◆ Consigne
Recopiez à l'identique le passage de l'extrait sur le représentant syndical au CSE, en partant des mots « L’élu suppléant peut-il » et en vous arrêtant après « au comité d'entreprise. ».

L’élu suppléant peut-il être représentant syndical au CSE ?
Selon l’article L. 2314-2 du Code du travail, chaque organisation syndicale représentative dans l’entreprise ou établissement peut désigner un représentant syndical au comité social et économique. L'ancien article L. 2324-2 en dispose de même pour les comités d'entreprise en cours de mandat. Il assiste aux séances avec voix consultative. Il est choisi parmi les membres du personnel de l’entreprise et doit remplir les conditions d’éligibilité au comité social et économique ou au comité d'entreprise.
Sous la législation des comités d'entreprise, le cumul du mandat de membre élu du comité d’entreprise et de celui de représentant syndical auprès de ce dernier avait été jugé incompatible. Cette interdiction de cumul est fondée sur la différence des pouvoirs octroyés par la loi à chacune de ces deux fonctions. Le représentant syndical au comité d’entreprise est cantonné à une simple voix consultative l’autorisant à intervenir en séance du comité alors que l'élu, même suppléant, peut être amené à voter lorsque le titulaire est absent. Qui plus est les élus suppléants du comité participaient aux séances même si les titulaires étaient présents, ce qui renforçait l'idée selon laquelle ce ne pouvait être le même salarié qui soit à la fois élu suppléant et représentant syndical.
Les ordonnances ont-elles changé la donne ?
La question est cependant renouvelée depuis l'ordonnance du 22 septembre 2017 ratifiée par la loi du 9 mars 2018. En effet, désormais les élus suppléants au comité social et économique (CSE) n'assistent aux réunions du comité que lorsque le titulaire est absent (art. L. 2314-1 du C. trav.), sauf accord plus favorable. S'appuyant sur cette exclusion, un syndicat d'entreprise avait désigné comme représentant syndical au CSE un élu suppléant. Il estimait que le cumul des deux fonctions était compatible car le fait de ne pas pouvoir siéger en présence du titulaire lui permettait de siéger alternativement comme suppléant et représentante syndicale selon les besoins. Le remplacement du titulaire pouvant intervenir de manière aléatoire, cela permettait, selon le syndicat, d'écarter la justification du principe du non cumul entre les deux fonctions.

◆ Informations affichées
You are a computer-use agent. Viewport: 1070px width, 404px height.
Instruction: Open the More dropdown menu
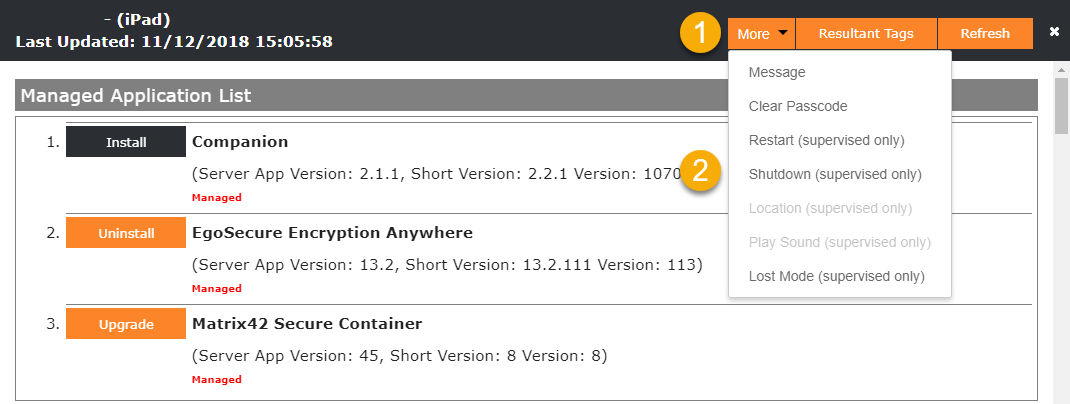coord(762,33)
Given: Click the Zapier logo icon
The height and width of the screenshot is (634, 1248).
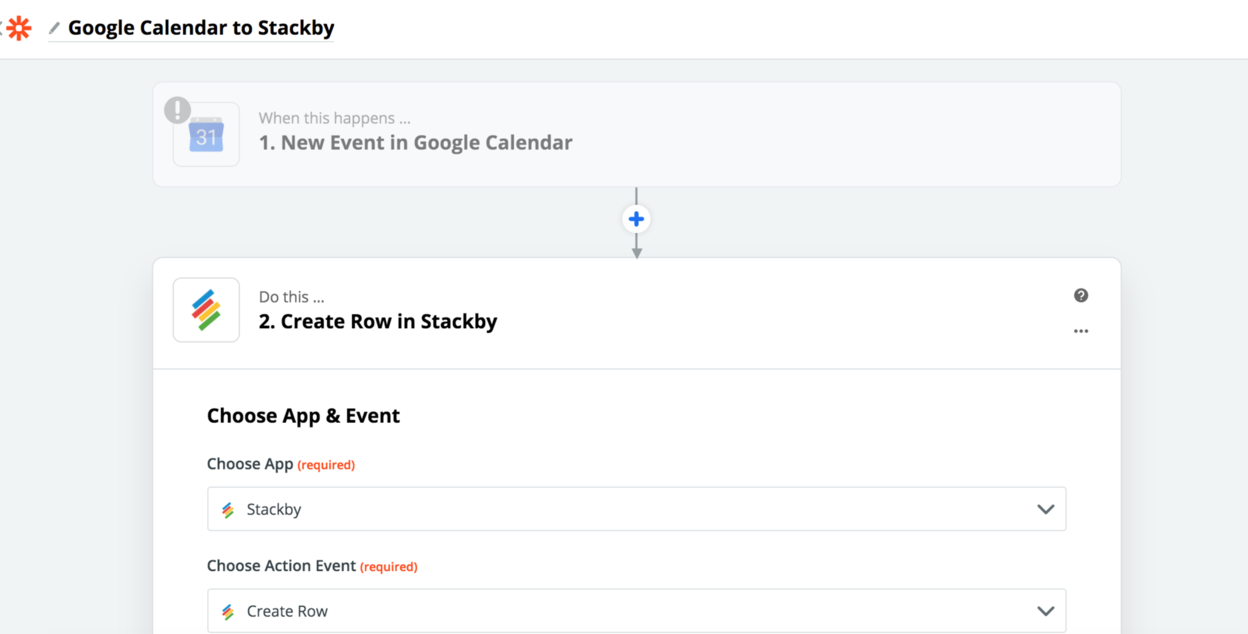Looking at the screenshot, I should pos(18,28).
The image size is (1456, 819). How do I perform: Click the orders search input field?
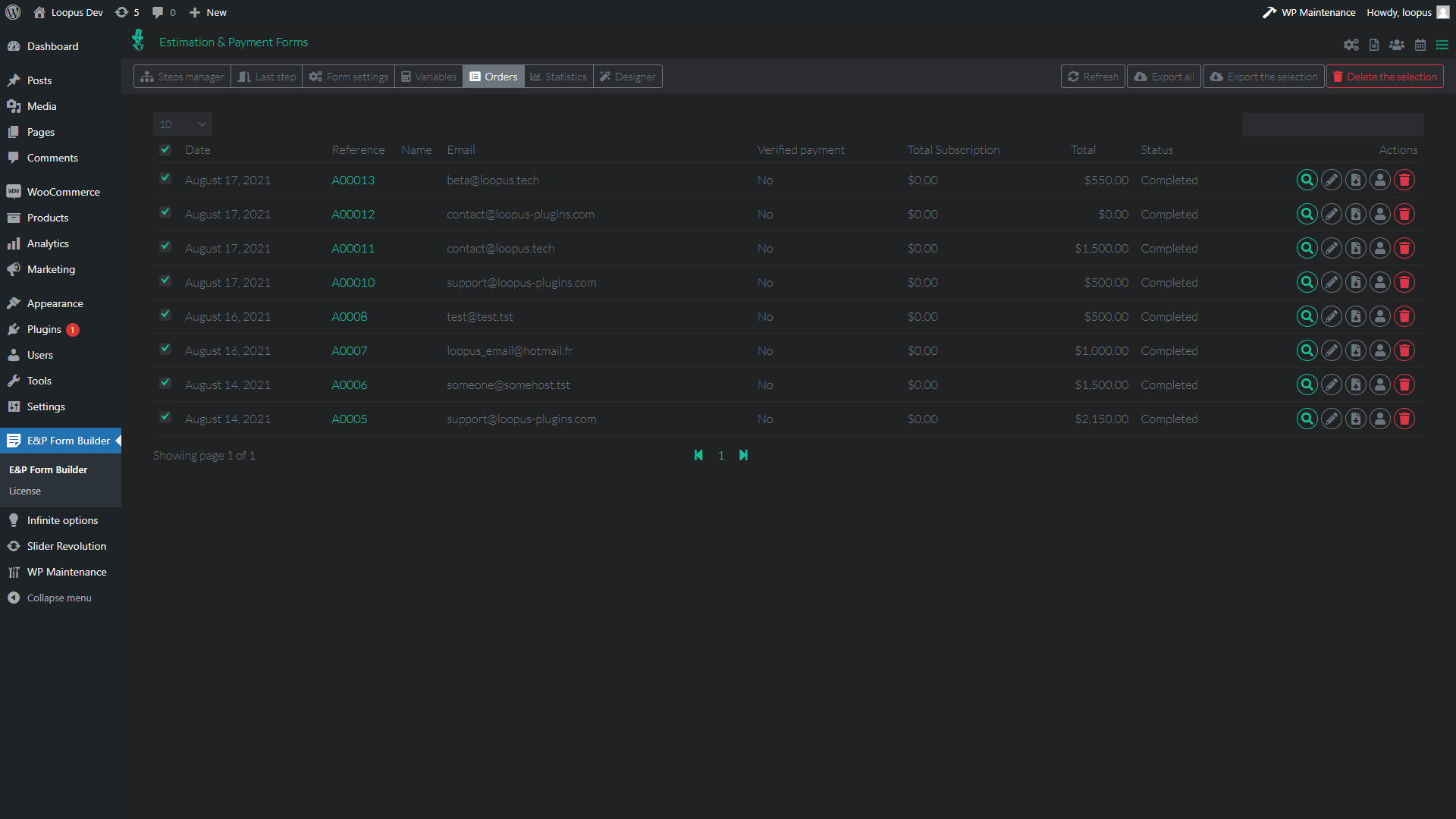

◆ Exercice réalisé
L’élu suppléant peut-il être représentant syndical au CSE ?
Selon l’article L. 2314-2 du Code du travail, chaque organisation syndicale représentative dans l’entreprise ou établissement peut désigner un représentant syndical au comité social et économique. L'ancien article L. 2324-2 en dispose de même pour les comités d'entreprise en cours de mandat. Il assiste aux séances avec voix consultative. Il est choisi parmi les membres du personnel de l’entreprise et doit remplir les conditions d’éligibilité au comité social et économique ou au comité d'entreprise.